Now that a federal district court has ruled that a narrower version of the IRS’s summons to Coinbase can be enforced, Coinbase’s customers should beware.

U.S. taxpayers who have traded in virtual currencies such as bitcoin, but have not reported and paid tax on the income or gains from those transactions, may face the heat as the IRS continues to press for greater tax compliance in the virtual currency arena.

Documents requested by the IRS

The government has been investigating the use of virtual currency that can be converted into traditional currency for the past several years. After the IRS issued Notice 2014-21, which took the position that transactions in virtual currency were property transactions that could result in gain or loss, it then served a John Doe summons on Coinbase Inc., a San Francisco-based virtual currency exchange company, in November 2016. (A John Doe summons, which is issued under Sec. 7609(f), does not name a taxpayer because the IRS does not know the person’s name.)

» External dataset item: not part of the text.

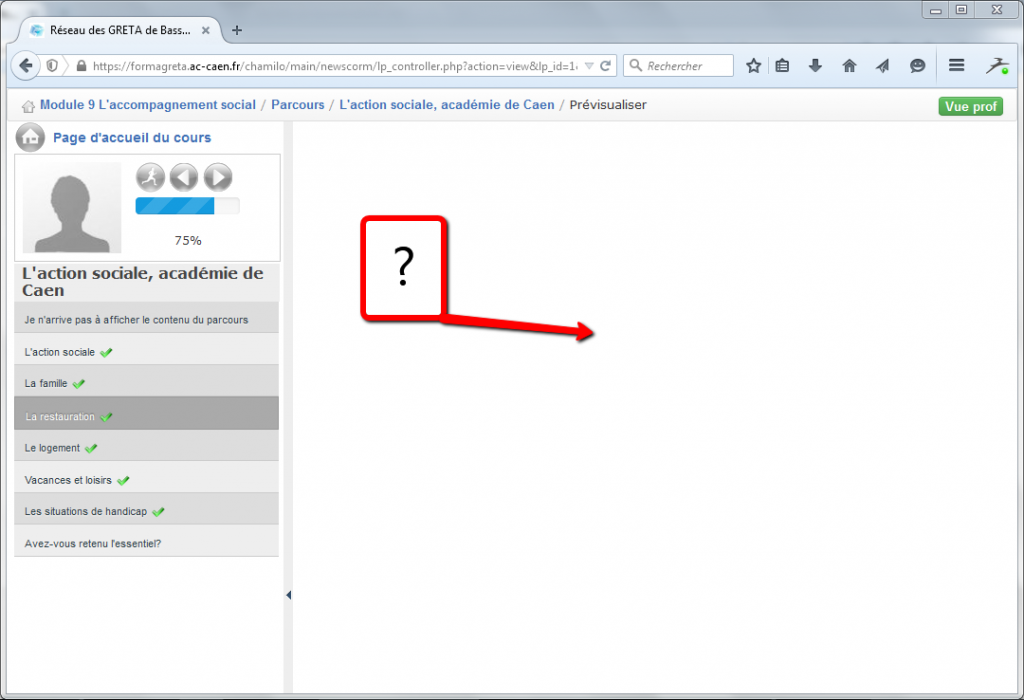The image size is (1024, 700).
Task: Collapse the sidebar using the small arrow handle
Action: 288,595
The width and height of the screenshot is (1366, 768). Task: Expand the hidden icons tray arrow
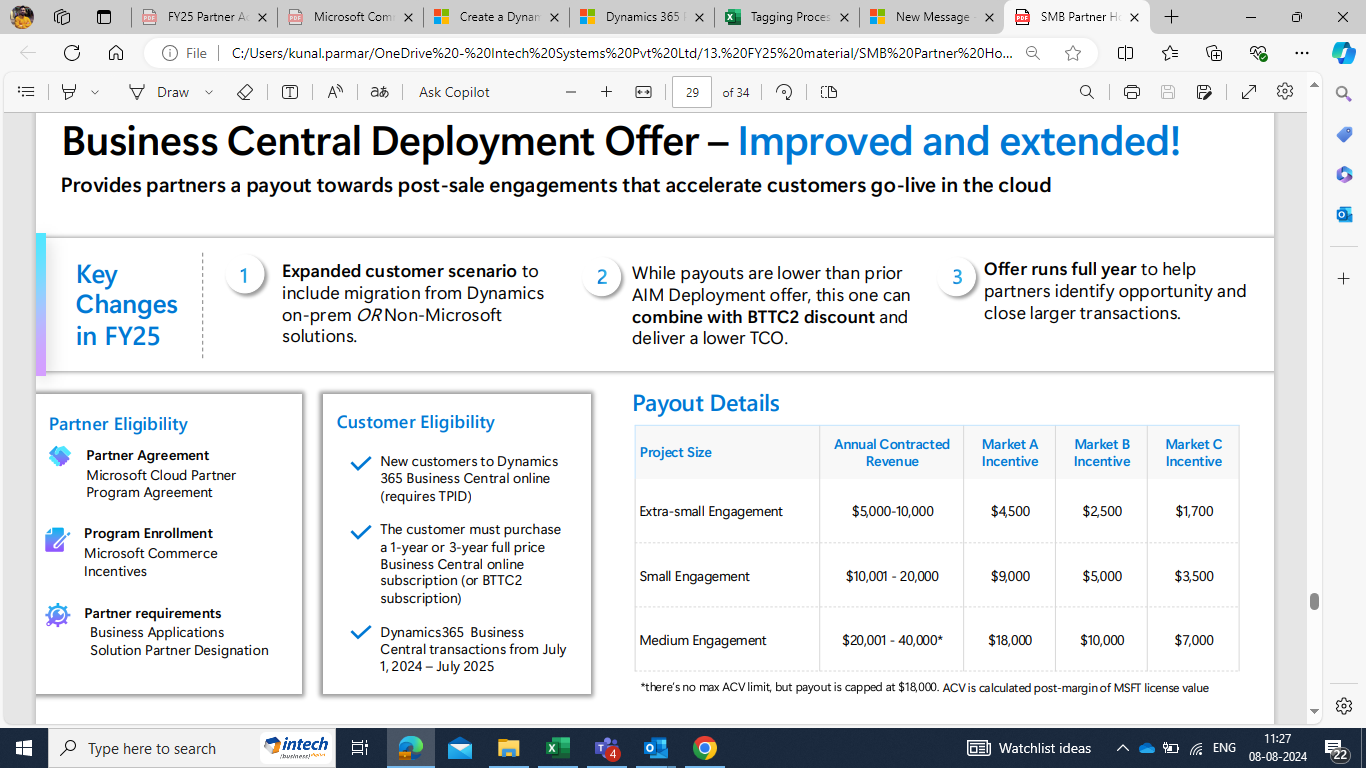click(1122, 747)
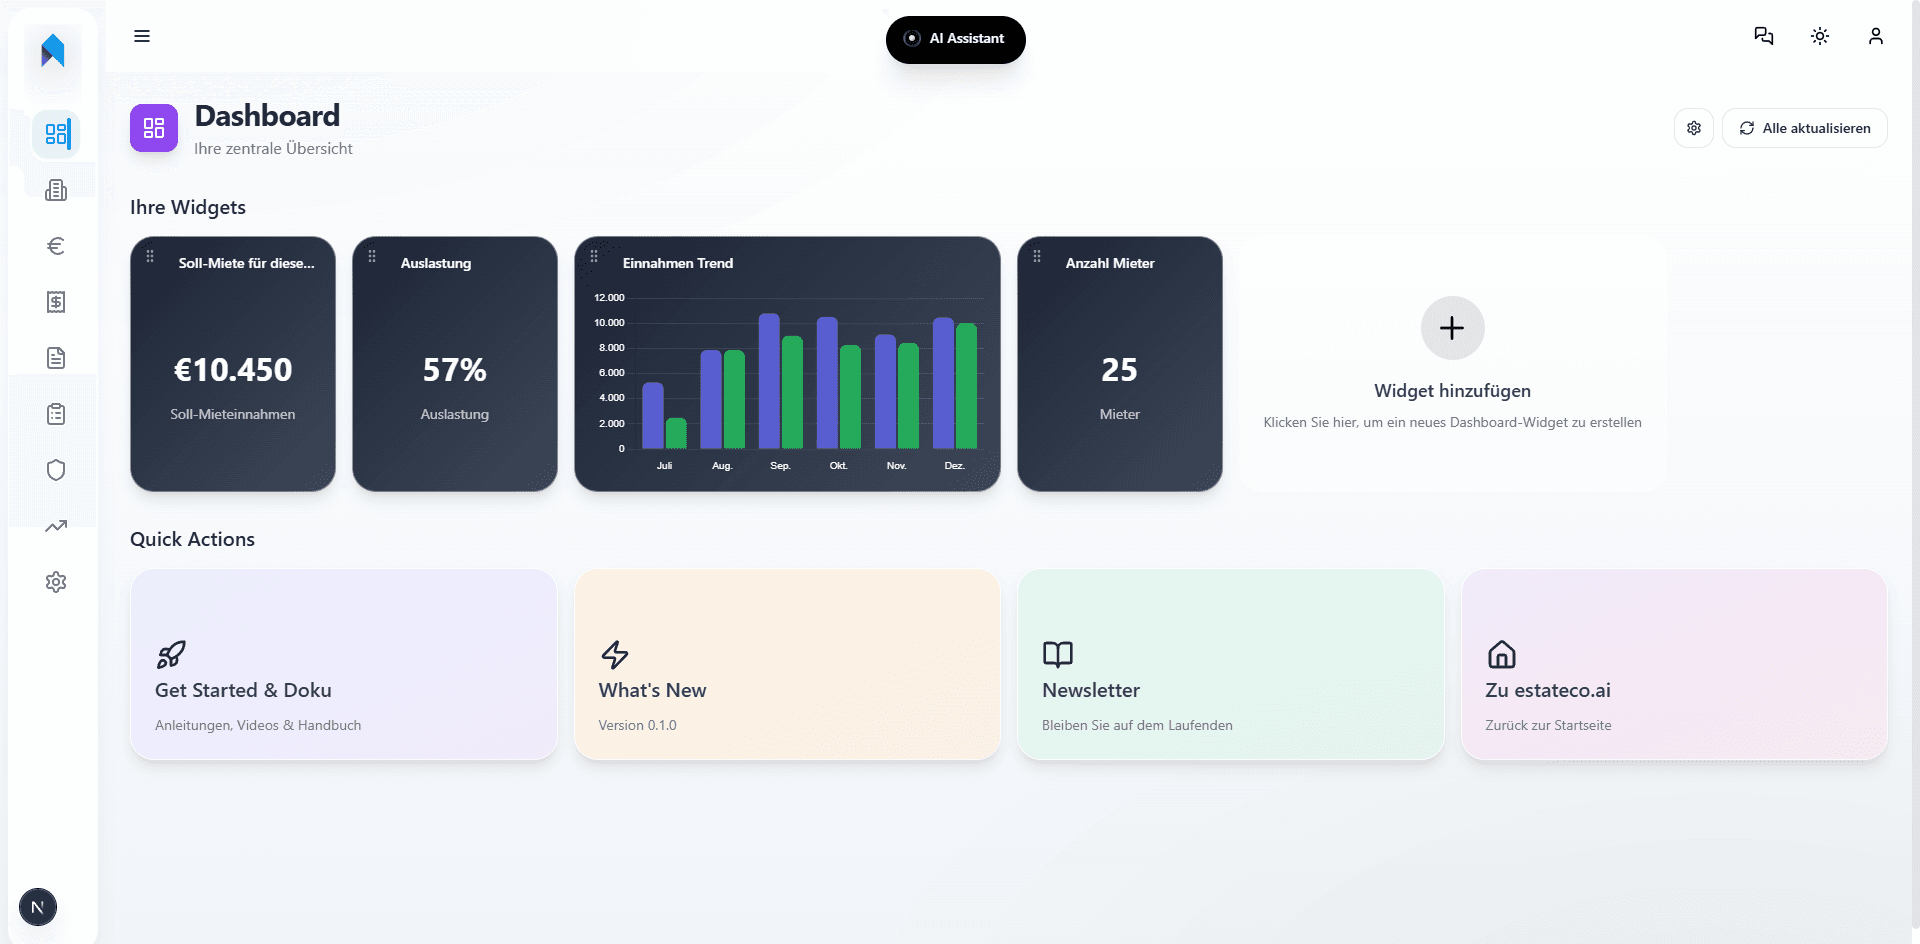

Most recently, on Nov. 30, 2017, after a lengthy summons enforcement proceeding, a federal district court issued an order granting in part and denying in part the IRS’s petition to enforce the summons. The court requires Coinbase to produce the following documents for accounts with at least the equivalent of $20,000 in any one transaction type (buy, sell, send, or receive) in any one year during the 2013 to 2015 period:

  1. The taxpayer identification number;
  2. Name;
  3. Birthdate;
  4. Address;
  5. Records of account activity; and
  6. All periodic statements.

Taxpayers who think they may have exposure would be wise to take steps to comply, such as participating in the IRS domestic or offshore voluntary disclosure programs, as opposed to waiting for the IRS to catch them.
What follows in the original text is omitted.